Hatta 1990 yılında hazırlayıp sunduğu proje dönemin yetkilileri tarafından uygulamaya konulmuş. Projenin amacı kullanılan suyun tuzluluk derecesini denetleyerek, “Karadeniz”den “Terkos”a, keza “Darlık Barajı”na su basarak tedarik etmek. Dönemin müteaahhitlik boyutundaki uygulayıcısı Yüksek Mühendis Eser Tümen Yarman’a, “Yahu o çözüm mü olur, bu çözüm mü olur diye milyarlarca lira para bozduk, araştırmalar yaptık, ama hiçbirimiz bu şıklıkta, ucuzlukta ve kolay kullanılabilir, bir çözüm düşünemedik” diye konuşmuş. Tolga Yarman, ise halen işler ve yürürlükte olan bu proje varken baraj göllerinin neden kurumaya bırakıldığını ve İstanbul’a, “tasa pompalandığını” merak ediyor. Yetkililerden açıklama bekliyor. “Karadeniz tükenmedikçe İstanbul’un su sorunu yoktur” diyen Yarman’la projesi hakkında söyleşi yaptık.
1990’da Uygulandı
- Projenizi açıklayabilir misiniz?
- 1990 yılında hazırlayıp, “İSKİ”ye sunduğum projem 3 adımdan oluşuyordu. İlk olarak “Terkos Gölü”ne “Karadeniz”den su akıtmak, aynı çerçevede “Darlık Barajı”na “Karadeniz” suyunun aktarılması ve baraj göllerine katılmadan denize kaçan suları göllere kazandırmak üzerineydi. Bu çerçevede 1990 yılında neredeyse kuruma aşamasına gelen “Terkos Gölü”ne düşük oranda tuzluluk dereceli “Karadeniz”den su basılmasını önerdim. O tarihlerde musluk suyu zaten pek içilmiyordu. Temizlik, yolları yıkamak, tuvalet temizlemek için, içme suyu niteliğinde suya gereksinim yoktur.
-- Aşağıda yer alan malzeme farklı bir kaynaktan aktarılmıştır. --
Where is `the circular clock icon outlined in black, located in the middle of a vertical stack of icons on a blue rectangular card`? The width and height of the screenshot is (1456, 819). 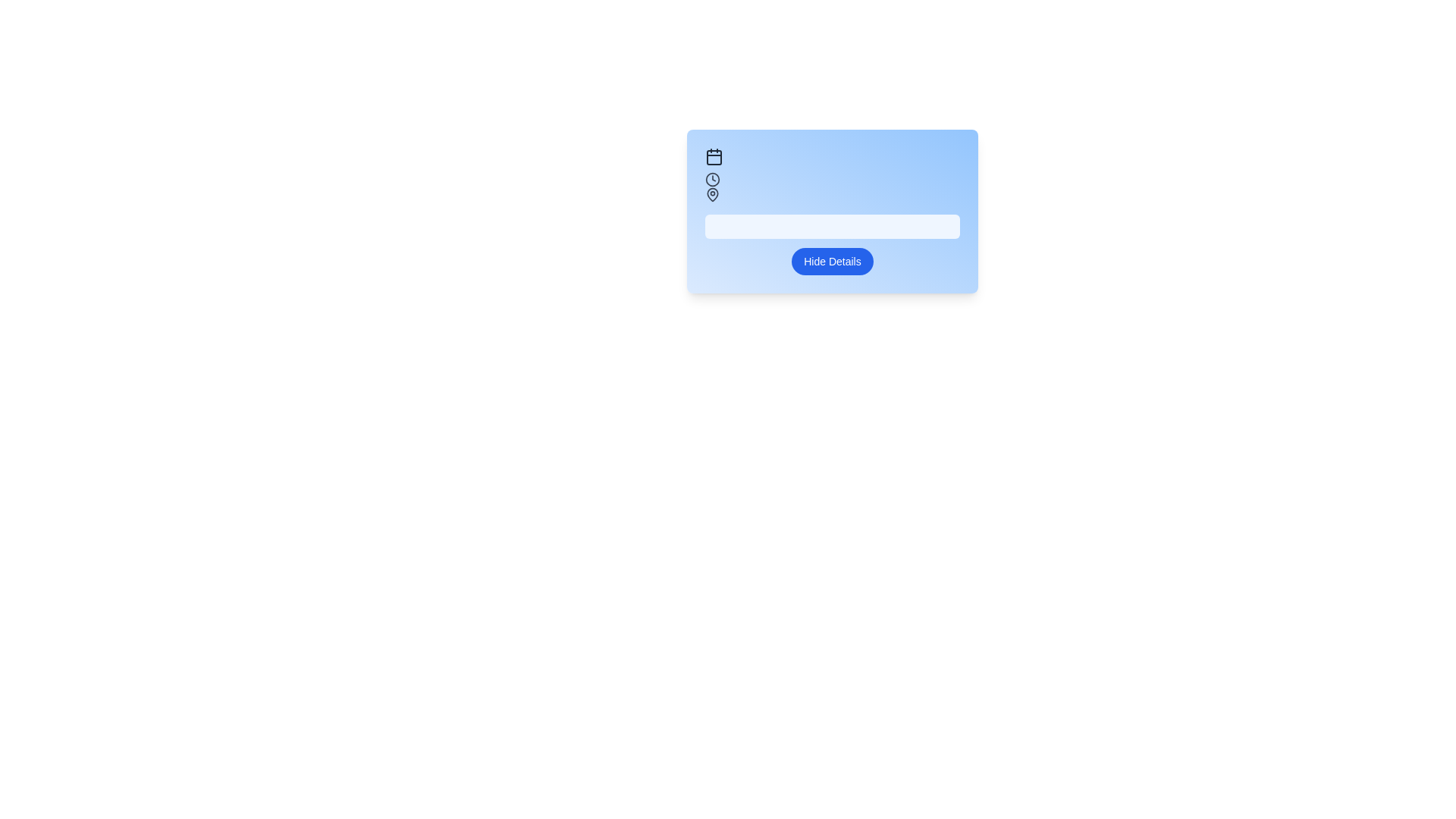
the circular clock icon outlined in black, located in the middle of a vertical stack of icons on a blue rectangular card is located at coordinates (712, 178).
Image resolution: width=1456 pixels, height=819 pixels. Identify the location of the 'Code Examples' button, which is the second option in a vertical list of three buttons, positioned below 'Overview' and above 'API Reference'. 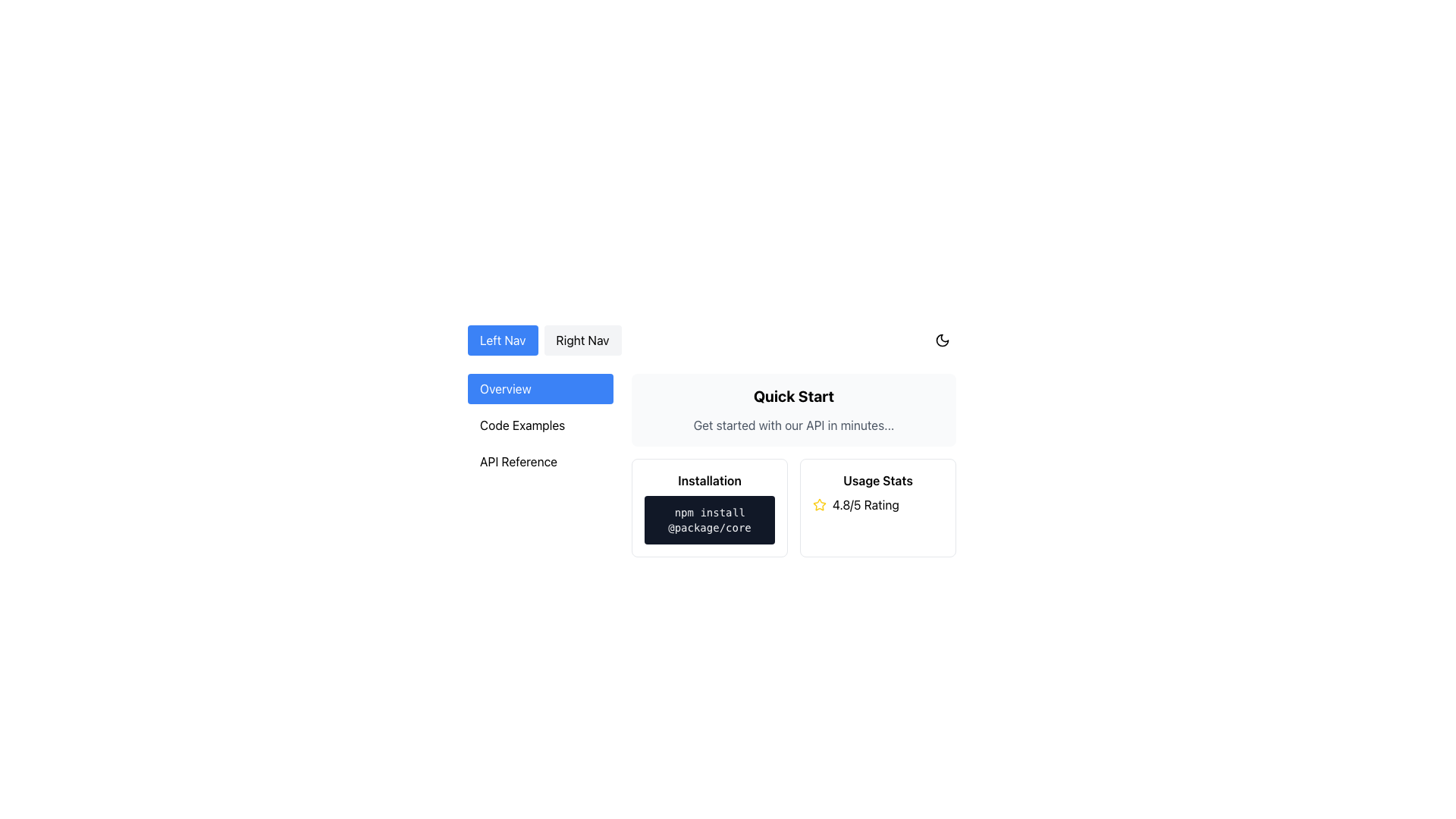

Bu da kullandığımız suların önemli bir bölümünü oluşturuyor. O halde tuzdan arındırma işlemine geçilmeden “Karadeniz”den “Terkos Gölü”ne aktarılan su kolaylıkla kullanılabilir. İlk iki adım suların deniz suyu ile karışınca, baraj göllerimizdeki tuzluluk derecesinin rahatsızlık vermeyecek düzeyde tutulmasını ve gerekli arıtmanın yapılmasını da kapsıyordu. Dağıtımda ise temizlikte kullanılan suyla içilen suyun ayrı şebekelerden verilmesi planlanıyordu.
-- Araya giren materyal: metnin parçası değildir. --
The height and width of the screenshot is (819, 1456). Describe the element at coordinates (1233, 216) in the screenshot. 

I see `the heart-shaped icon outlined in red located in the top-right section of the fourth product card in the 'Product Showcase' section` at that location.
- Bu proje hayata geçti mi?
- Evet. Ciddi olarak hayata geçti. O dönem “İSKİ”de çalışmalar yapıldı. Oradaki ilgililer ve bilhassa teknik insanlarımız hiç kuşkusuz birbirinden değerli çalışmalara imza attılar. O günlerde benim getirdiğim çözümlerden ziyadesiyle etkilendiler, gayet önemli bir ölçüde de buna yöneldiler. “İSKİ”nin o zamanki Genel Müdürü Dr. Ergun Göknel, sürdürdüğü uygulamalar sürecinde, bütün bu anlattıklarımın baş tanığı, tartışmacısı ve icracısıdır. Dr. Ergun Göknel’in 1996’da tarafıma yazdığı mektuplarda uygulamanın hangi ciddi boyutlarda yapıldığı mevcut.
Maliyet 50’de 1’e Düştü
- Proje neden durduruldu?
- Baraj havzalarının kuruma noktasında olmasından anlıyoruz ki uygulama gerçekten durdurulmuş. Neden durduruldu, bunu “İSKİ”ye sormak lazım. İstanbul’a uzaktan su getirme yönündeki büyük ihaleler İstanbul baraj havzalarının iskana açılmak istenmesi gibi söylentiler söz konusu. Yanılmak isterim. Korkarım birileri kuvvetli rant yiyecek.
- Projenin maliyeti nedir?
- O sıralarda Yalova’dan İstanbul’a hayli külfetle su taşınmaya devam olunuyordu. Yetkili arkadaşlarımın tereddüdü uzun sürmedi. Ekolojiye ve suyun tuzluluk derecesine özen gösterilerek kanal tarafından “Terkos Gölü”ne, oraya yerleştirilen, portatif dizel pompalarla, Mayıs 1990’dan itibaren, önce Ekim 1990’a kadar, sonra da ara ara Temmuz 1991’e kadar 10 milyon metreküpe yakın su alındı. Bu yaklaşık 3.300 milyon liraya mal oldu. Demek bu yolla suyun metreküpü için yaklaşık 30 lira ödenmiş. Yalova’dan gelen suyun fiyatının elli de biri, yapay yağışla sağlanan suyun fiyatının ise üçte biri gibi bir fiyatla...
- Eğer proje kullanılırsa bugünkü maliyette ne gibi değişiklikler olur?
- Pratikçe bedava. Fazla olarak, İstanbul, “Kente uzaktan su getirme maliyetine” katlanmaz. Baraj havzaları, ki etrafları güzelim ormanlardır, kurtulur. İstanbul, soluksuz kalmaz, boğulmaz!